Zona de mutación

Metamorfosis

La metamorfosis puede aludirse como una condición impresa en los genes, pero también como una propiedad prodigiosa e inexplicable para cambiar de estado. No es ocioso destacar que esa mutación puede ser apenas aparente como una transmutación de la esencia o identidad original. Simular el cambio destaca la espectacularidad intrínseca del mismo. Por lo que cualquier simulación al respecto pretenderá acogerse a los beneficios que guarda por sí misma toda espectacularidad, sin importar si esa mutación es de fondo o no. Este tránsito en el mundo de las apariencias horizontaliza las expectativas así como banaliza todo objetivo que pretenda adjudicársele.

Cualquier alteración en el reino de las formas podría fundamentarse en un don o en una voluntad de cambio, pero en ambos casos puede connotarse el pasaje de un estado ‘A’ a uno ‘B’. Esa transición hacia, revela una calidad, un carácter propio de tal mutación. A veces será progresiva a veces brusca. Y en esas gradaciones hasta es posible que nos encontremos con que el pasaje de A hacia B es hacia un verdadero opuesto, como en otros casos comprobar que es un viaje hacia algo diferente que difícilmente permite detectar en el nuevo estado, restos del anterior.

No estamos deslindando sino los perfiles de un mero camuflaje o camaleonismo, de lo que expresa un cambio de fondo.

Tal vez no sea descabellado especificar que entre el mero histrionismo y el ‘arte’ que expresa al teatro, exista tal diferencia, donde uno de esos estados puede mencionarse como vicio de aquel que sustenta un cambio verdadero. Esta pelea histórica, en el terreno teatral, expone las diferencias entre las sapiencias del oficio o la solvencia de la profesión y la de un teatro arte.

★ ★ ★ ★ ★

> _TU TAREA_
Actualiza el fragmento del texto sobre la metamorfosis que empieza en las palabras "Tal vez no sea" y termina después de "un teatro arte.". Cambia "histrionismo" por "exhibicionismo".

Entradas de datos recopiladas:
★ ★ ★ ★ ★

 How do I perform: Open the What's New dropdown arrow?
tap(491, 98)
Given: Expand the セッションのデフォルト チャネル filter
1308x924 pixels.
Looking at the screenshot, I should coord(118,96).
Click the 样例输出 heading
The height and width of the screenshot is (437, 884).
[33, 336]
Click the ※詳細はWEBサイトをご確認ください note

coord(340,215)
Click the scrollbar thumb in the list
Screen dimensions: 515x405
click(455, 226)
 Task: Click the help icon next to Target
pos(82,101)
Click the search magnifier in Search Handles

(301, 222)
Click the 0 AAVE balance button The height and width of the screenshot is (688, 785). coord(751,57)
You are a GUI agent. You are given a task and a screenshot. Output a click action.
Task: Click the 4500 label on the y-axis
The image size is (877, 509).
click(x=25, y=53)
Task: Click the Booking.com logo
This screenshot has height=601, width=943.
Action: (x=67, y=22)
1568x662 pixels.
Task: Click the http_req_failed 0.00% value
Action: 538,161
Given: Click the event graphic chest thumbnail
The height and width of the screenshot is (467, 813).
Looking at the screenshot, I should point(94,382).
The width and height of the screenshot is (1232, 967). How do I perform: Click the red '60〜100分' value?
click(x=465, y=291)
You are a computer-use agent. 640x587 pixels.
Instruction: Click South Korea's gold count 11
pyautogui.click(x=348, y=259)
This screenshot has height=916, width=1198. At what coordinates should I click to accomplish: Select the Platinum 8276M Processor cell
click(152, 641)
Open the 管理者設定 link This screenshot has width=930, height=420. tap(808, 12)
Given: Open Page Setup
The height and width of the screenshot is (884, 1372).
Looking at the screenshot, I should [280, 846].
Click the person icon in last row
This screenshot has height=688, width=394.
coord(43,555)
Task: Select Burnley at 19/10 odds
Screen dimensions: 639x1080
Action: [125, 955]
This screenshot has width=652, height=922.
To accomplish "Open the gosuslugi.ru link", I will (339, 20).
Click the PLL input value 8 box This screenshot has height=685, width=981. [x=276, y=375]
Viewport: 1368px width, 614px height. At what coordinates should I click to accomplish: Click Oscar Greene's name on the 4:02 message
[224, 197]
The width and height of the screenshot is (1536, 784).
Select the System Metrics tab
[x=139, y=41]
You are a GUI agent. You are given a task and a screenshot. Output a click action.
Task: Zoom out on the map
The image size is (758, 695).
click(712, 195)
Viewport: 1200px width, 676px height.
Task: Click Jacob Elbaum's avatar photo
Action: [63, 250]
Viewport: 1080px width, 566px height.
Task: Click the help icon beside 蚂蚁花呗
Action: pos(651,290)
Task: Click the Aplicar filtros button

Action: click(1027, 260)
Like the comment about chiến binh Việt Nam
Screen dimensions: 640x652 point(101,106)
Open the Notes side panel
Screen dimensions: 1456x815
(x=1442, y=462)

★ ★ ★ ★ ★

> _SOLUCIÓN DE LA TAREA_
Tal vez no sea descabellado especificar que entre el mero exhibicionismo y el ‘arte’ que expresa al teatro, exista tal diferencia, donde uno de esos estados puede mencionarse como vicio de aquel que sustenta un cambio verdadero. Esta pelea histórica, en el terreno teatral, expone las diferencias entre las sapiencias del oficio o la solvencia de la profesión y la de un teatro arte.